La edil ha explicado que esta reclamación se fundamenta en un real decreto “impuesto, sin transparencia, ni memoria económica, ni información que ha provocado tensión y caos, no solo para los ayuntamientos, sino para los propios interesados y ha sido trampa porque el gobierno de España no ha querido ser transparente”, ha lamentado Marian Orós.
“Si Moncloa hubiera querido tener otro resultado hubiera planteado todo de otra forma, pero no se si ha sido por incapacidad o por mala fe o por los dos motivos a la vez”, ha ironizado.
Tasa y falta de memoria económica
En una rueda de prensa, Orós ha recordado que el 28 de febrero envió una carta al delegado del Gobierno de España en Aragón, Fernando Beltrán, para recabar información sobre el proceso. Según ha relatado, la respuesta fue que “no era competencia del Ayuntamiento y que no iba a tener ninguna implicación”, algo que contrasta, ha indicado, con las colas de personas que después se han formado ante el Ayuntamiento para solicitar información.
“Ante una regularización extraordinaria el real decreto tendría que tener una memoria económica y una dotación extraordinaria, pero no ha sido así y, además, se les cobra más de 38 euros por hacer el proceso”, ha criticado Orós, quien ha estimado que, si finalmente se regularizan 500.000 personas, el Ejecutivo central podría ingresar unos 20 millones de euros y, si la cifra alcanzara el millón, la recaudación subiría a 40 millones de euros.
Ha subrayado que el Ayuntamiento tiene “muy claro que queremos ser los más transparentes, además de no colapsar los servicios sociales” y, por ello, la tramitación del informe de vulnerabilidad necesario para la regularización se ha concentrado en la Casa de las Culturas, siguiendo un modelo similar al del Ayuntamiento de Bilbao, ha señalado.
Orós ha aportado también que, tras la entrada en vigor del real decreto el 16 de abril, al día siguiente, 17 de abril, el secretario de Estado “rectifica lo que recogía el decreto y dice sobre el modelo de vulnerabilidad, cada entidad lo hagamos como nos dé la gana”. “Ojito a los criterios, a la sensatez y a la seguridad jurídica que eso propone”, ha advertido.

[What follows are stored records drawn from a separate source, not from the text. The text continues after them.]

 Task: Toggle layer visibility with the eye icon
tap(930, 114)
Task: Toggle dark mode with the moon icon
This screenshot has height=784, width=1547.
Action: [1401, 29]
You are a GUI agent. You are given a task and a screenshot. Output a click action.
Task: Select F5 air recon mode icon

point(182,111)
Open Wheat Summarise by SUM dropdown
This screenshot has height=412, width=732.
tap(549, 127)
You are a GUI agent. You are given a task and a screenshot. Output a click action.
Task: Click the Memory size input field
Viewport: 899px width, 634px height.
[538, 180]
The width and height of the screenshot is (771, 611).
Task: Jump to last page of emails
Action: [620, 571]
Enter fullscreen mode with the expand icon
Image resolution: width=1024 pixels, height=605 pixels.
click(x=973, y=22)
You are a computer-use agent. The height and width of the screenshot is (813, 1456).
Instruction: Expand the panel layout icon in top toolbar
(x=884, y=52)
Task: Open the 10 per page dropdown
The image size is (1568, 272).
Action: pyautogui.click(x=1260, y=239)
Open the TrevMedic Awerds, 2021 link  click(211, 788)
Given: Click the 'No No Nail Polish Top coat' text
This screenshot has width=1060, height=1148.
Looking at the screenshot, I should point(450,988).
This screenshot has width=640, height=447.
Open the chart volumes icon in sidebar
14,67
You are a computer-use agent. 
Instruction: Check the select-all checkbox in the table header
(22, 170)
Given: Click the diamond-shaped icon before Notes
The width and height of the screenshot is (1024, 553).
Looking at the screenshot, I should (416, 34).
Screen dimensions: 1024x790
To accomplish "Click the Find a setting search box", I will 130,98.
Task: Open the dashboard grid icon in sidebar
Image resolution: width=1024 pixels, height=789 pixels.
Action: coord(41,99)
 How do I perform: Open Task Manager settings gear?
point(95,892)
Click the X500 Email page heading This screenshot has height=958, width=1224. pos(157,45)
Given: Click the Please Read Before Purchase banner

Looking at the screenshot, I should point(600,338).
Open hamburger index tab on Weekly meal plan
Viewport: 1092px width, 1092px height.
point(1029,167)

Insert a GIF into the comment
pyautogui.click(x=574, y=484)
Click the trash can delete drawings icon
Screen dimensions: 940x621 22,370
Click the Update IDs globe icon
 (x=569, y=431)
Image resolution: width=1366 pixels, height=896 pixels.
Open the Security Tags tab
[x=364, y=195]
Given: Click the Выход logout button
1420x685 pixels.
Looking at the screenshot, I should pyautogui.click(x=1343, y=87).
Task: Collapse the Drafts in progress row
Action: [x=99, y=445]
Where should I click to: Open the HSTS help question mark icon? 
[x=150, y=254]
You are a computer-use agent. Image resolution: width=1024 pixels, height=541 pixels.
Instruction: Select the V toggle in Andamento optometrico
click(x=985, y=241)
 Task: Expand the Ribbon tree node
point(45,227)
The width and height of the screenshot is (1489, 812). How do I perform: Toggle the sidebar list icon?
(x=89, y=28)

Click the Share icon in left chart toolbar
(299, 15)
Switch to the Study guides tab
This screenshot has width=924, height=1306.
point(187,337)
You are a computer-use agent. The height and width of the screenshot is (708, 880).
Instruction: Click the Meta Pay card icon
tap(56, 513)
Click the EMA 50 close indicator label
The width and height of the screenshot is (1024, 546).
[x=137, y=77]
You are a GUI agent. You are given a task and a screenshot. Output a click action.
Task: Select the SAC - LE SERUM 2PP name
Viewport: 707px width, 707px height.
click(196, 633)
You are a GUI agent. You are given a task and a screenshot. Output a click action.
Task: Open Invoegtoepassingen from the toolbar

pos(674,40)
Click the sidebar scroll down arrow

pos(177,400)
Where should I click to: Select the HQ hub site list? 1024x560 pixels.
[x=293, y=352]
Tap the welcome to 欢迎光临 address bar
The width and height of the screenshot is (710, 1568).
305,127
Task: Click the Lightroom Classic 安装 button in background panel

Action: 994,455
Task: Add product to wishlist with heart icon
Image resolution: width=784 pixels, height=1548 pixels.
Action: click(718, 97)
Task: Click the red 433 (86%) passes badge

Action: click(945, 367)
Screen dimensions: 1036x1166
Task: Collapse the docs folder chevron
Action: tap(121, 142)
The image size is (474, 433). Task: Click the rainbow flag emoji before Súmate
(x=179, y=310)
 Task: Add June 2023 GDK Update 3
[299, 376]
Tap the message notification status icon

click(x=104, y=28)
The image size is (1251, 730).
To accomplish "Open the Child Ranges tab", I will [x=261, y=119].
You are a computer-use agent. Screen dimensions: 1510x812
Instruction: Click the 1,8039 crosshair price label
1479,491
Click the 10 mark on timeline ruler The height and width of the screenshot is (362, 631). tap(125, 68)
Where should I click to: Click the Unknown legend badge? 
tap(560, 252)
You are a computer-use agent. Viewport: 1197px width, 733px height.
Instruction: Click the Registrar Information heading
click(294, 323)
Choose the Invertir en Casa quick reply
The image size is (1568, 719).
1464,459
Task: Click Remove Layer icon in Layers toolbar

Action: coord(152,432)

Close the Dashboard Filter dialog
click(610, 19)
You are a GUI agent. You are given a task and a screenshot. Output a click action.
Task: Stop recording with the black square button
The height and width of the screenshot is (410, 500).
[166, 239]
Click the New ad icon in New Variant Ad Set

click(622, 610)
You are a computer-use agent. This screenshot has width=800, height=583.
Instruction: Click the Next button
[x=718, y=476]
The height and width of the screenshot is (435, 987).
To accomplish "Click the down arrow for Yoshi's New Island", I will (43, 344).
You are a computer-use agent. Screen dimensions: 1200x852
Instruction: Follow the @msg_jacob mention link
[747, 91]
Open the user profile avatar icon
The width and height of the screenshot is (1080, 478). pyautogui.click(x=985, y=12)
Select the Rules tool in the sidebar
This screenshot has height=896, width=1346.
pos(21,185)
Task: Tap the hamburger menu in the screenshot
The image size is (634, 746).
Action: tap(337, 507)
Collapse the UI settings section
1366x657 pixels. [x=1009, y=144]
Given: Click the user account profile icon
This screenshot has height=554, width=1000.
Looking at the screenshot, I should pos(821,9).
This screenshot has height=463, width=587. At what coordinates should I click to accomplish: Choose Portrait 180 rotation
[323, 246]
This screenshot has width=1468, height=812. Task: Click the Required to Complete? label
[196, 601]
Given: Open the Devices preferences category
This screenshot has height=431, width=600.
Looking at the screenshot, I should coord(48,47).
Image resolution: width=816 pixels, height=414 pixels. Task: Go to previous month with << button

Volumen de solicitudes y gestión municipal
En los tres primeros días de aplicación, en la Casa de las Culturas se ha atendido a más de 800 personas para ofrecer información. Se ha reforzado la línea 900, que canaliza todas las citas, y se han adaptado los sistemas informáticos, además de modificar el modelo de informe de vulnerabilidad para que “diera alguna certeza jurídica y alguna seguridad jurídica”.
Desde el 27 de abril se presta servicio tanto en horario de mañana como de tarde. Hasta el 7 de mayo se han registrado 2.243 solicitudes de empadronamiento y, en nueve días, se han tramitado 3.392 peticiones de informe de vulnerabilidad, se han asignado 3.164 citas y se han emitido 959 informes de vulnerabilidad.
La responsable municipal ha precisado que, a finales de mes, si se detecta que el dispositivo se queda corto, se reforzará, aunque ha aclarado que están a la espera de dos decisiones clave: por un lado, conocer si el Gobierno de España prorrogará el plazo de la regularización y, por otro, la resolución que adopte el Tribunal Supremo sobre este procedimiento.
Orós ha indicado que, por el momento, es “precipitado hacer una valoración económica” del impacto para las arcas municipales y ha apuntado que, una vez que se conozca el pronunciamiento del TS, “se dará a conocer porque será más ajustada”.
Asimismo, ha cuestionado que, si el real decreto vincula la irregularidad administrativa con la vulnerabilidad, “para qué se necesita un informe de vulnerabilidad, no hacía falta emplear a los servicios sociales” y ha añadido “qué gana el Gobierno de España con este informe que ha provocado el caos”.